Reading passage =>

"""

Run the server directly:

python -m podcrawler.server

Or in your Python code:

from podcrawler import PodCrawlerServer

server = PodCrawlerServer()
server.run()

Integrating with Claude Desktop

Add to your Claude Desktop configuration:

{
  "mcpServers": {
    "podcrawler": {
      "command": "python",
      "args": ["-m", "podcrawler.server"]
    }
  }
}

Available Tools

discover_podcasts

Discovers podcasts on a specific topic.

Parameters:

  • topic (string): The topic to search for (e.g., "technology", "history")
  • max_results (integer, optional): Maximum number of results to return (default: 10)

Example Usage:

What are some science podcasts about black holes?

"""

Available data =>
"""

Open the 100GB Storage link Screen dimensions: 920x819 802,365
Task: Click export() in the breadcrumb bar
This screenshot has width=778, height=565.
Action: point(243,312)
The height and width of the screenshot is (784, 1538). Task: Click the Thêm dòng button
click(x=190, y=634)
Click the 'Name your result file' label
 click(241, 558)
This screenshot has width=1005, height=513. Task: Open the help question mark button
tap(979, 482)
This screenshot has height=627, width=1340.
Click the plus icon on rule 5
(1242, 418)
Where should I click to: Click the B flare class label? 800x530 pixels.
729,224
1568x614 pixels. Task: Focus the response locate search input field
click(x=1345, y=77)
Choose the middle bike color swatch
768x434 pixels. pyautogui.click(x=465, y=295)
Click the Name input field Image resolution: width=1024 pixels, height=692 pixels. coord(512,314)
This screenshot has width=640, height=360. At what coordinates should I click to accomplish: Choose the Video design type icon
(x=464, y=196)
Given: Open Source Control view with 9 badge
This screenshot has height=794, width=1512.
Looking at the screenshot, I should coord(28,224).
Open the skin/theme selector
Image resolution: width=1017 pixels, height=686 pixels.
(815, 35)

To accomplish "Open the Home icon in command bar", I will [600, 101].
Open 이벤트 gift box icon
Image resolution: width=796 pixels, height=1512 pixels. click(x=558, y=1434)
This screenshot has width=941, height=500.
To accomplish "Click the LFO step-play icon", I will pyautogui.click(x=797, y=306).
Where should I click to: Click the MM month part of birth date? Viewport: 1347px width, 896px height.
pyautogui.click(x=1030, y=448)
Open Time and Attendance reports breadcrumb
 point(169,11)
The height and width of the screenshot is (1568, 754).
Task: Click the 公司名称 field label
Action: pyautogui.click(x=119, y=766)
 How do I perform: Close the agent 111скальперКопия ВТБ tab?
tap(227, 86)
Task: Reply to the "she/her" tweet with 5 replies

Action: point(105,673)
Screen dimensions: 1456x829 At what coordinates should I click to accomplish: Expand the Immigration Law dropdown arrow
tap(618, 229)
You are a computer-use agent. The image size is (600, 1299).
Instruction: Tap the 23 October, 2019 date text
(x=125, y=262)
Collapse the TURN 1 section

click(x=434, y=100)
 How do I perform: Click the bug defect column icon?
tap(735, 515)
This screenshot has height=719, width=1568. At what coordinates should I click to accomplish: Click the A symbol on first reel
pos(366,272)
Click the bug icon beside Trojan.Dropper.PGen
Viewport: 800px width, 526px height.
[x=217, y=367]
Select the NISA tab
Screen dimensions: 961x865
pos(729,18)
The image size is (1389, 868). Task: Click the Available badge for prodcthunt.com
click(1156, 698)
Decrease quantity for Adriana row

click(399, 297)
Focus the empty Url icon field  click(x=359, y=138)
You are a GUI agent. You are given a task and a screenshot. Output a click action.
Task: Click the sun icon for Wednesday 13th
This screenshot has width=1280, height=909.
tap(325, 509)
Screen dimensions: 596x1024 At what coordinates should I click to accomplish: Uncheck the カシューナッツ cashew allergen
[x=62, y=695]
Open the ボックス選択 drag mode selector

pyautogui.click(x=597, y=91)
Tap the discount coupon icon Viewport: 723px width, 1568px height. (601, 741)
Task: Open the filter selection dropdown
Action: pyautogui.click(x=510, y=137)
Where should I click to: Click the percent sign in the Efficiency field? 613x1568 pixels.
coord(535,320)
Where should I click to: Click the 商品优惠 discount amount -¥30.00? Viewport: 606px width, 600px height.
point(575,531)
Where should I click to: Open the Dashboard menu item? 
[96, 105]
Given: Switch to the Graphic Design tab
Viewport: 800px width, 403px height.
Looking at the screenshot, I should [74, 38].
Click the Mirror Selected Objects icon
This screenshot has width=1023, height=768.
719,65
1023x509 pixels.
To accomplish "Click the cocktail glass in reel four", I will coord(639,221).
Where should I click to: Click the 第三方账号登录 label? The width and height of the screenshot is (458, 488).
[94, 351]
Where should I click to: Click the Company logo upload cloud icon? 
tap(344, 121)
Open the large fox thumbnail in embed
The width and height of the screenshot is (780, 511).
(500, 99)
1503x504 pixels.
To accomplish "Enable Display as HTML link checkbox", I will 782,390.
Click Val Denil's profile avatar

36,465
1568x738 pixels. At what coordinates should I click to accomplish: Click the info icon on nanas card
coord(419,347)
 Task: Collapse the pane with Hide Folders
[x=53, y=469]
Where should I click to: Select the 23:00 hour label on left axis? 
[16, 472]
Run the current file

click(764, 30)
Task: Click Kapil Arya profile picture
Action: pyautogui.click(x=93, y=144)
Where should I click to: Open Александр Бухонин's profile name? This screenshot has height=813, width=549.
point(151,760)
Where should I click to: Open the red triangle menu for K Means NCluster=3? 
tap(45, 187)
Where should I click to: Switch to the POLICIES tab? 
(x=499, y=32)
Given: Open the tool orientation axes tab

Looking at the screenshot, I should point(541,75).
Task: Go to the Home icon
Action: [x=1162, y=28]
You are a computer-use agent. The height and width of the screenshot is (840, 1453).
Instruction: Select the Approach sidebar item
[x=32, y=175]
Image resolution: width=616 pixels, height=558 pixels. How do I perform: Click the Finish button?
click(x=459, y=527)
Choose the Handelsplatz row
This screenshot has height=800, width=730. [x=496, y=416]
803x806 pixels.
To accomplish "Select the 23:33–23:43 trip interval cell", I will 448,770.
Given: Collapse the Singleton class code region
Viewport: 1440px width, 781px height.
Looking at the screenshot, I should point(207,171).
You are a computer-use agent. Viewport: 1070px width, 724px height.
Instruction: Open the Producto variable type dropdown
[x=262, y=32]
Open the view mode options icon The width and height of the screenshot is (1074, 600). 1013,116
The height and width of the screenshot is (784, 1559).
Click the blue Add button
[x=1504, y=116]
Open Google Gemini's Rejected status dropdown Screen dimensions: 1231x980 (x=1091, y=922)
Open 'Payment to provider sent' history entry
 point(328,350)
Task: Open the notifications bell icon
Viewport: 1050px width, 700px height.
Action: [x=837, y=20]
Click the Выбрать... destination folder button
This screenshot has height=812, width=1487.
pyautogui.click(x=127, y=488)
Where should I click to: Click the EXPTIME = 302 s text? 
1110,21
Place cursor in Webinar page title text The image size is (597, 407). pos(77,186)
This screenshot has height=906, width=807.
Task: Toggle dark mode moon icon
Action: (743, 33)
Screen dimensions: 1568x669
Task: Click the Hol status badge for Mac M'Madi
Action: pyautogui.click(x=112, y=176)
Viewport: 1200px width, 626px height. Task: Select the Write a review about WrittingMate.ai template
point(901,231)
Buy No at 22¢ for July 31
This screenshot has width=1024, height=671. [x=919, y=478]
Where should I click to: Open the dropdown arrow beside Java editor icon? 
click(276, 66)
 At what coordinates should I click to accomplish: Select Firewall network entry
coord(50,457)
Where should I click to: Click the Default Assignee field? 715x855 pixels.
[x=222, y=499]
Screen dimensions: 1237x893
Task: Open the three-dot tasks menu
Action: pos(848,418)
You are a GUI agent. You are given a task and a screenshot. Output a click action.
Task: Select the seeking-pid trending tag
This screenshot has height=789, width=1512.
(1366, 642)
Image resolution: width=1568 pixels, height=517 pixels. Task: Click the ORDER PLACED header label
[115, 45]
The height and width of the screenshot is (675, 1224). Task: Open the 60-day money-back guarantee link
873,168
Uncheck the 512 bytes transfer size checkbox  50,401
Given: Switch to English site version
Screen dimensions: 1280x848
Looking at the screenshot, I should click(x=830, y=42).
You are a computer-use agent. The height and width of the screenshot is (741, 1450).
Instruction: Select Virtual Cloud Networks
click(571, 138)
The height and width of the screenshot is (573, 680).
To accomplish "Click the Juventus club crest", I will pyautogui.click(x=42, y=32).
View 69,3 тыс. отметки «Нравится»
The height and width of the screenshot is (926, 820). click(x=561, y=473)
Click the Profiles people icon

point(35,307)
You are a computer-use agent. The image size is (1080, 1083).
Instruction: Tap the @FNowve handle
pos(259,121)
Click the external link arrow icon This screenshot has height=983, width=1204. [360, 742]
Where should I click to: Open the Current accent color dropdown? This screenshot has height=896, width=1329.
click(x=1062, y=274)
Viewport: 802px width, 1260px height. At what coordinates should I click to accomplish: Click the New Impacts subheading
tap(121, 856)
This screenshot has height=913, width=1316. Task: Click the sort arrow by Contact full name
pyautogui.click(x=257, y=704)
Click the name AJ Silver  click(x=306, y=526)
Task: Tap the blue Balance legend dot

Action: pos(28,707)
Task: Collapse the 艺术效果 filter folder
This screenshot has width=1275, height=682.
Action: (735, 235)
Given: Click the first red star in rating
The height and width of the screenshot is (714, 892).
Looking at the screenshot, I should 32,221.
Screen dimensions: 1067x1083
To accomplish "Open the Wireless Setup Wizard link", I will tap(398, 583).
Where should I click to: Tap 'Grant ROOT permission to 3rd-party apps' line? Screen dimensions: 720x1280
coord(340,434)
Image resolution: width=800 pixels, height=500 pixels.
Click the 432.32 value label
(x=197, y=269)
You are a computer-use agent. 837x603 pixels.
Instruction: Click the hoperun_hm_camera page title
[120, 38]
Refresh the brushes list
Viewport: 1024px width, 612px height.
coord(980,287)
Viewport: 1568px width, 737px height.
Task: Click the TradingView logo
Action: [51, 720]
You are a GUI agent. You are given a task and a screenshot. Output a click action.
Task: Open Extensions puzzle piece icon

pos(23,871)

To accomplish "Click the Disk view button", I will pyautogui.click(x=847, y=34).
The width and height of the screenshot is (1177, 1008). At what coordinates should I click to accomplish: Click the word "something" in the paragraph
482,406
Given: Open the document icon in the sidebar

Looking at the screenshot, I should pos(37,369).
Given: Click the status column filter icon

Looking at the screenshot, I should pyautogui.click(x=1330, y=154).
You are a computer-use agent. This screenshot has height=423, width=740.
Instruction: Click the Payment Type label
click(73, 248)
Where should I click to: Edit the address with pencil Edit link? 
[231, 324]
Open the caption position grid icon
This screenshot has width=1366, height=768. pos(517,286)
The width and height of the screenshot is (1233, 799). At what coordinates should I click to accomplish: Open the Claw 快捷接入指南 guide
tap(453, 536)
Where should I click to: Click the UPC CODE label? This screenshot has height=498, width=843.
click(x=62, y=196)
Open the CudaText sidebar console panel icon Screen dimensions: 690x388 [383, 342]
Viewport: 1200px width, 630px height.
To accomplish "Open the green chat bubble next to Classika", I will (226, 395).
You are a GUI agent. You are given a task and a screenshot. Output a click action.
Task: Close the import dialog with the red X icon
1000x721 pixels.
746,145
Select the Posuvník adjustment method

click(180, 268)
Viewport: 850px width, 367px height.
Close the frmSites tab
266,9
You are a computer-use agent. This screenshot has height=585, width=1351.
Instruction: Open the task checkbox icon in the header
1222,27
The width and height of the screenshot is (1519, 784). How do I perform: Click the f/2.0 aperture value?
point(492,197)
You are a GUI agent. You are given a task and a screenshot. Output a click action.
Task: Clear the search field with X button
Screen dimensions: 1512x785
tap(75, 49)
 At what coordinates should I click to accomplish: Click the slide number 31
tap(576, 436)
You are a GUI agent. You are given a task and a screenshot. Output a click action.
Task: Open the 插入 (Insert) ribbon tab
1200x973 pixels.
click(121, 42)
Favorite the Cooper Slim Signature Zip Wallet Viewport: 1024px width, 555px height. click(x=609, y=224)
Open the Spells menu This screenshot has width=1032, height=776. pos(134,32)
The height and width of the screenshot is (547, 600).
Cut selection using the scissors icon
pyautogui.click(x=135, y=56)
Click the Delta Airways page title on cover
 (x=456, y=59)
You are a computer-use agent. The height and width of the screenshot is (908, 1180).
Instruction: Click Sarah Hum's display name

"""

Work item => Reproduce the PodCrawler server text above in full, word for word, keeping its line breaks and code formatting.

Answer =>
Run the server directly:

python -m podcrawler.server

Or in your Python code:

from podcrawler import PodCrawlerServer

server = PodCrawlerServer()
server.run()

Integrating with Claude Desktop

Add to your Claude Desktop configuration:

{
  "mcpServers": {
    "podcrawler": {
      "command": "python",
      "args": ["-m", "podcrawler.server"]
    }
  }
}

Available Tools

discover_podcasts

Discovers podcasts on a specific topic.

Parameters:

  • topic (string): The topic to search for (e.g., "technology", "history")
  • max_results (integer, optional): Maximum number of results to return (default: 10)

Example Usage:

What are some science podcasts about black holes?